Was geschah also, nachdem die Aufregung abgeklungen war?

Die Antwort ist, dass es schließlich an fünf Patienten mit aggressivem Hirnkrebs von Evangelos Michelakis von der University of Alberta in Edmonton, Kanada, getestet wurde, der die ursprünglichen Experimente an Tieren durchgeführt hatte. Die Ergebnisse, die letztes Jahr in Science Translational Medicine veröffentlicht wurden, zeigten, dass es wahrscheinlich das Leben von vier der Patienten verlängerte, während ein weiterer starb. Am wichtigsten ist, dass Michelakis anhand von Hirnscans und Biopsien zeigte, dass DCA wie vorhergesagt zu wirken schien, indem es das Wachstum von Krebszellen stoppte, indem es sie zur normalen Energieproduktion in den Mitochondrien zurückführte. Die Experimente zeigten auch, dass positive Effekte einige Monate brauchten, um einzusetzen. Wichtig ist, dass Michelakis sagte, dass es trotz der kleinen Studie unmöglich wäre zu sagen, ob DCA wirkt oder nicht, bis es in einer placebokontrollierten Studie getestet wird. Soweit wir wissen, wurden keine weiteren Studien durchgeführt, so dass noch nicht entschieden ist, ob es einen Nutzen hat.

Wir berichteten über die neuen Ergebnisse im New Scientist und nahmen Nachrichten von anderen Teams auf der ganzen Welt auf, die Behandlungen entwickelten, die auf die Glykolyse abzielten.
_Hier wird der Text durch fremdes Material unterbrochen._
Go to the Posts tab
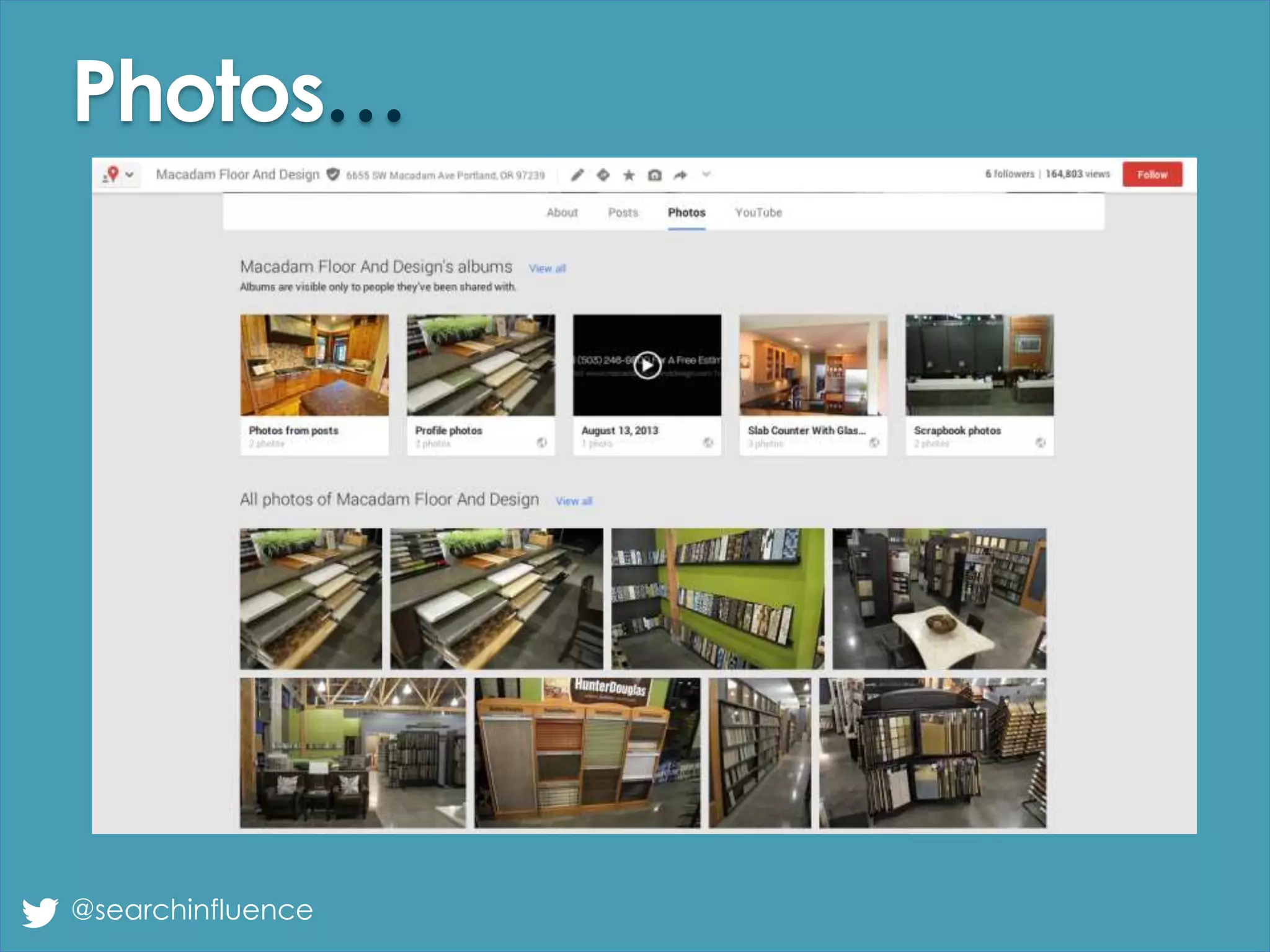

Einige andere Behandlungen, die den Energiestoffwechsel stören, wie das von Diabetikern eingenommene Medikament Metformin, zeigten beispielsweise ebenfalls Anzeichen von Aktivität gegen Krebs. Im Moment sind wir also etwas klüger darüber, wie DCA wirken könnte, aber solange niemand eine viel größere, gut organisierte Studie durchführt, wäre es unklug anzunehmen, dass die Einnahme sicher ist oder irgendeinen Nutzen hat. Die ermutigendere Nachricht ist, dass andere Teams jetzt das Potenzial der Glykolyse untersuchen, und obwohl es ein langer Weg sein könnte, um zu zeigen, ob etwas wirkt, bietet es einen weiteren Angriffsweg gegen eine Krankheit, die die Medizin weiterhin an ihre Grenzen bringt. Leser, die mehr über DCA erfahren möchten, finden diesen Blog, der von Cancer Research UK veröffentlicht wurde, möglicherweise nützlich. Es gibt auch einen ausgezeichneten Blog von National Geographic, der noch detaillierter darauf eingeht.